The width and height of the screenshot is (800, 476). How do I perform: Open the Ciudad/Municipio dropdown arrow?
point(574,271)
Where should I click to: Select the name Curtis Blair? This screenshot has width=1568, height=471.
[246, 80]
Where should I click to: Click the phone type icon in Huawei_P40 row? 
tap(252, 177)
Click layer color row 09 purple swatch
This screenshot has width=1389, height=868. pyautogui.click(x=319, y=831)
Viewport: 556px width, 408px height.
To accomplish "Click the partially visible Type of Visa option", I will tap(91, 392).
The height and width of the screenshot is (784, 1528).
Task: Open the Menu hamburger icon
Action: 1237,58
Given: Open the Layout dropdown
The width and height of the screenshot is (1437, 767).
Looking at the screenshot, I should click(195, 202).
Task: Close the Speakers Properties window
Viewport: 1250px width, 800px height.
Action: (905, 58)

- - - - - - -

Would you output the full listing exactly as it stands?

The width and height of the screenshot is (800, 476). How do I perform: Open the Ciudad/Municipio dropdown arrow?
point(574,271)
Where should I click to: Select the name Curtis Blair? This screenshot has width=1568, height=471.
[246, 80]
Where should I click to: Click the phone type icon in Huawei_P40 row? 
tap(252, 177)
Click layer color row 09 purple swatch
This screenshot has width=1389, height=868. pyautogui.click(x=319, y=831)
Viewport: 556px width, 408px height.
To accomplish "Click the partially visible Type of Visa option", I will tap(91, 392).
The height and width of the screenshot is (784, 1528).
Task: Open the Menu hamburger icon
Action: 1237,58
Given: Open the Layout dropdown
The width and height of the screenshot is (1437, 767).
Looking at the screenshot, I should click(195, 202).
Task: Close the Speakers Properties window
Viewport: 1250px width, 800px height.
Action: (905, 58)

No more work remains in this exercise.